Julian Assange 'rediscovering life' as free man in Australia
Julian Assange 'rediscovering life' as free man in Australia / Photo: David GRAY - AFP

Julian Assange 'rediscovering life' as free man in Australia

WikiLeaks founder Julian Assange is "rediscovering life" as he tastes freedom in Australia after a five-year stretch in a London high-security prison, his wife said Thursday.

Text size:

The 52-year-old landed in Canberra the night before, hours after pleading guilty in a US Pacific island court to a single count of revealing military secrets.

Under a plea deal, he was sentenced to time already served and allowed to walk free, ending a 14-year legal struggle with the US Department of Justice.

But the jail time had taken a toll.

Assange did not attend a news conference after he touched down, with his wife apparently near tears as she pleaded for family privacy and time for him to recuperate.

"He's just savouring freedom for the first time in 14 years. He needs time to rest and recover. And he is just rediscovering normal life. And he needs space to do that," Stella Assange told reporters Thursday.

"Julian plans to swim in the ocean every day. He plans to sleep in a real bed. He plans to taste real food. And he plans to enjoy his freedom."

- 'Jumping on the sofa' -

The WikiLeaks publisher had yet to see his two children, who were staying elsewhere and had been sleeping when his plane landed, she said.

Stella Assange said she sent her husband a video on the day of his US court hearing showing their children "jumping on the sofa" at the prospect of their father's return.

Assange spent more than five years in London's Belmarsh prison fighting extradition to the United States on charges under the 1917 Espionage Act.

He had already lived for seven years in Ecuador's London embassy to escape extradition to Sweden over sexual assault charges, which were eventually dropped.

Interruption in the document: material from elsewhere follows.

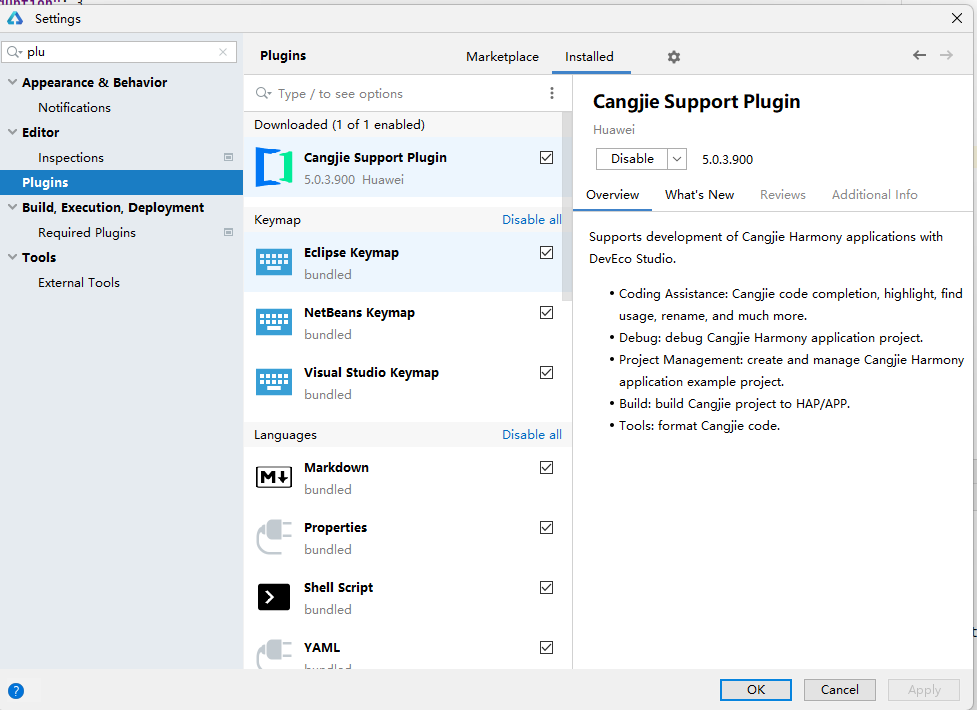This screenshot has height=710, width=977.
Task: Open the help question mark icon
Action: click(16, 690)
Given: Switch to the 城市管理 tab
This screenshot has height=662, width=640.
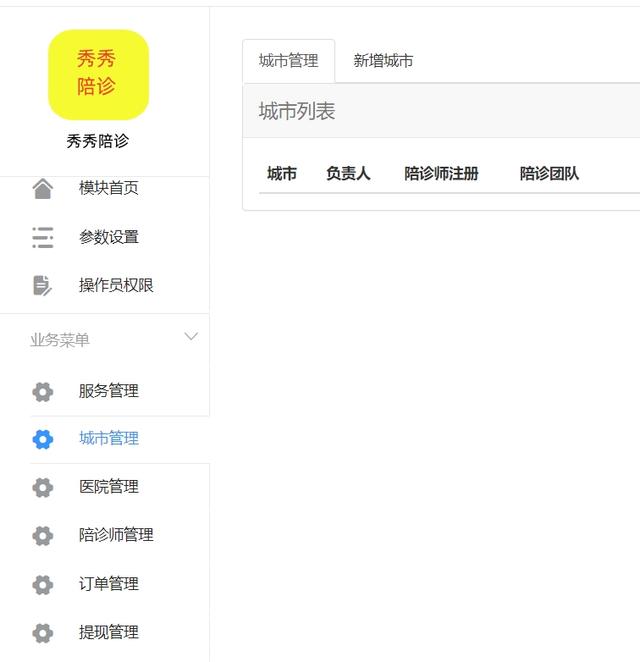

The couple have not had time to discuss how their lives will play out since his release, said Stella, who met Assange while he was still in the Ecuadorian embassy and married him in the London prison.

Assange's legal team argues that the US Justice Department's legal pursuit of their client will have a chilling effect on journalism.

They have called for US President Joe Biden to grant him a pardon.

"The president of the United States has absolute pardon power. President Biden or any subsequent president can, and in my mind should, issue a pardon to Julian Assange," said his US trial lawyer Barry Pollack.

- People put in 'danger' -

Assange had published hundreds of thousands of confidential US documents on the WikiLeaks whistleblowing website from 2010.

He became a hero to free speech campaigners but a villain to those who thought he had endangered US security and intelligence sources.

The Australian citizen was indicted by a US federal grand jury in 2019 on 18 counts stemming from WikiLeaks' publication of a trove of national security documents.

The material he released through WikiLeaks included video showing civilians being killed by fire from a US helicopter gunship in Iraq in 2007. The victims included a photographer and a driver from Reuters.

On Wednesday, the US State Department renewed its allegation that he put people at risk.

"The documents they published gave identifying information of individuals who were in contact with the State Department," State Department spokesman Matthew Miller told reporters in Washington.

"That included opposition leaders, human rights activists around the world -- whose positions were put in some danger."

The US Justice Department has banned Assange from returning to the United States without permission.